Saved data entries
★ ★ ★

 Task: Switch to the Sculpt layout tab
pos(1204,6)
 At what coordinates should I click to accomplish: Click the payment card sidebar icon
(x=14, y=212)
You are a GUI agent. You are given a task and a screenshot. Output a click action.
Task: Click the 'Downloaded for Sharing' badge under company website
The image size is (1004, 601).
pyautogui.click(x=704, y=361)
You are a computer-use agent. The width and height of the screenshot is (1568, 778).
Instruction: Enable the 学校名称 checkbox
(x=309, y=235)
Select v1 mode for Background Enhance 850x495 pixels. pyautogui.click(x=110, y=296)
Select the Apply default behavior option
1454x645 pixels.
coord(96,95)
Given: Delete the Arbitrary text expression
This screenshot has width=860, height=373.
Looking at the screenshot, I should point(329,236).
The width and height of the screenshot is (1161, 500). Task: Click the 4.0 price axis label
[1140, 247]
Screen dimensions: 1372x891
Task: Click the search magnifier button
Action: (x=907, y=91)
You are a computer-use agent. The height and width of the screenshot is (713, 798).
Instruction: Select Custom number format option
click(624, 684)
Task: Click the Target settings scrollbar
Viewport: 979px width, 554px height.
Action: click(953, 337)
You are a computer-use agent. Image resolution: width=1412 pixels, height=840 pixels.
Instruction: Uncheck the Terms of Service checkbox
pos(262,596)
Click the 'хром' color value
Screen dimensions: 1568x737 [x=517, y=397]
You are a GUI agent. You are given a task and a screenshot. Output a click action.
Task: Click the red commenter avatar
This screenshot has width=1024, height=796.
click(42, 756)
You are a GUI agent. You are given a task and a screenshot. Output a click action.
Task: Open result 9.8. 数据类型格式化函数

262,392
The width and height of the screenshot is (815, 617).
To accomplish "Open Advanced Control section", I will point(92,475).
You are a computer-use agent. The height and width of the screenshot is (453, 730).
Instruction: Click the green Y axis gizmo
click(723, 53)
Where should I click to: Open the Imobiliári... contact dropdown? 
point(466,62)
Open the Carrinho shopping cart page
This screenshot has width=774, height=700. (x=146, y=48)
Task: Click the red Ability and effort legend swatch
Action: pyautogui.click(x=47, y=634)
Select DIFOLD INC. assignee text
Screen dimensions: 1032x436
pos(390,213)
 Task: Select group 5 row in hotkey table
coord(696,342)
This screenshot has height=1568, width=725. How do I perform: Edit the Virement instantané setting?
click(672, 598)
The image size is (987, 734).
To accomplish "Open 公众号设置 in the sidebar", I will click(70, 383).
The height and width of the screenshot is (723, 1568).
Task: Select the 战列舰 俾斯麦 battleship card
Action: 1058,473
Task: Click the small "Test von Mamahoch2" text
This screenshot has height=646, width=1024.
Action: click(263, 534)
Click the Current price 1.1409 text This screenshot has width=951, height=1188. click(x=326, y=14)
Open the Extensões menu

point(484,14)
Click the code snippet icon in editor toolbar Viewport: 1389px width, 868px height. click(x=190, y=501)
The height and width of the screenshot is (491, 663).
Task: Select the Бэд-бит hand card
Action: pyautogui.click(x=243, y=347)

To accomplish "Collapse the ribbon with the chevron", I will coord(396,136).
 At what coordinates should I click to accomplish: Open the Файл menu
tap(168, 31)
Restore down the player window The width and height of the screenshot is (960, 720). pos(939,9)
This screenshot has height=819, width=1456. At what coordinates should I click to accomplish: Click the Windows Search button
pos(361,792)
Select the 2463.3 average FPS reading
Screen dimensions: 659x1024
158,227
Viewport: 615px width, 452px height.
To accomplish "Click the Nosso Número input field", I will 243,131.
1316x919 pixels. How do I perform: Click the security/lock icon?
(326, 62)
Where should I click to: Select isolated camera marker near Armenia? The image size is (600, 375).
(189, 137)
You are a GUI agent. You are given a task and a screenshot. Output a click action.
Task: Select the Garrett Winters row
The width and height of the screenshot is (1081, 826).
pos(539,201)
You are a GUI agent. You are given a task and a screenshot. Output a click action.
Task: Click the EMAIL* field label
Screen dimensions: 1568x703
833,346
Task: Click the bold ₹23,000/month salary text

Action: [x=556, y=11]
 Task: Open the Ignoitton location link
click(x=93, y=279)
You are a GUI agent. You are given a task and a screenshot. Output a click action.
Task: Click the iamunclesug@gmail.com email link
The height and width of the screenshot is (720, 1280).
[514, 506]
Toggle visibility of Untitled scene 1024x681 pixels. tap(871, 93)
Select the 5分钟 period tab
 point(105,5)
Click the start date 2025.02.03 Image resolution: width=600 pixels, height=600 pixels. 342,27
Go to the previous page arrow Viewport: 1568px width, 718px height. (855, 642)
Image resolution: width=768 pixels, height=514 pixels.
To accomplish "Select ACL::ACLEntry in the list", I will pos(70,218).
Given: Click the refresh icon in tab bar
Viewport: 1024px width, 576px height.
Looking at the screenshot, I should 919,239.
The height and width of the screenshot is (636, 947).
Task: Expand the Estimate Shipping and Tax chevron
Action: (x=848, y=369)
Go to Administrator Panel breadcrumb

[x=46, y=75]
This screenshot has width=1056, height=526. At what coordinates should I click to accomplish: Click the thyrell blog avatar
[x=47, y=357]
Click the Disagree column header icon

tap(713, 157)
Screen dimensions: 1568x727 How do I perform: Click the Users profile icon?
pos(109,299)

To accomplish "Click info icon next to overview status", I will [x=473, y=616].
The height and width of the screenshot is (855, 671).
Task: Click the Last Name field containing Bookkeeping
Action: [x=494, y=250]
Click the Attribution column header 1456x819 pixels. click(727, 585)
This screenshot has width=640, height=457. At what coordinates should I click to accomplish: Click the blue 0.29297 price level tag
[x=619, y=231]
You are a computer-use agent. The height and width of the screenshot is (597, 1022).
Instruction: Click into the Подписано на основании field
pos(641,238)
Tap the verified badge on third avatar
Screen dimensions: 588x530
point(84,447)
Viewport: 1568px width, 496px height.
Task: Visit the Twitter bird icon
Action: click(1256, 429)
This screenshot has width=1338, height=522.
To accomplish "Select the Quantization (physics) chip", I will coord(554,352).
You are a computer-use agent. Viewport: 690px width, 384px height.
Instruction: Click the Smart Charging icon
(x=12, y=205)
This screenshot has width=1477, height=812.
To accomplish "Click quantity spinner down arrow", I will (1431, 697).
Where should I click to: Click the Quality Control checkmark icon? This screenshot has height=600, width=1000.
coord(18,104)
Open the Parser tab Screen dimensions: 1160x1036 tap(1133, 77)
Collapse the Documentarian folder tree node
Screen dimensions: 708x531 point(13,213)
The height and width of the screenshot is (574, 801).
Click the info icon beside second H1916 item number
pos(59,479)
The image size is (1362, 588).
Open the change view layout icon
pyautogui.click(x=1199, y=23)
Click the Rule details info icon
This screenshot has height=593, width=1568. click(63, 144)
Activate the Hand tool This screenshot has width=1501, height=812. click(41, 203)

★ ★ ★

» **Work to complete**:
Take the entries above and return only the lines from the one with "Select v1 mode" to the one with "is (713, 798).", both included, unchanged.

» **Result**:
Select v1 mode for Background Enhance 850x495 pixels. pyautogui.click(x=110, y=296)
Select the Apply default behavior option
1454x645 pixels.
coord(96,95)
Given: Delete the Arbitrary text expression
This screenshot has width=860, height=373.
Looking at the screenshot, I should point(329,236).
The width and height of the screenshot is (1161, 500). Task: Click the 4.0 price axis label
[1140, 247]
Screen dimensions: 1372x891
Task: Click the search magnifier button
Action: (x=907, y=91)
You are a computer-use agent. The height and width of the screenshot is (713, 798).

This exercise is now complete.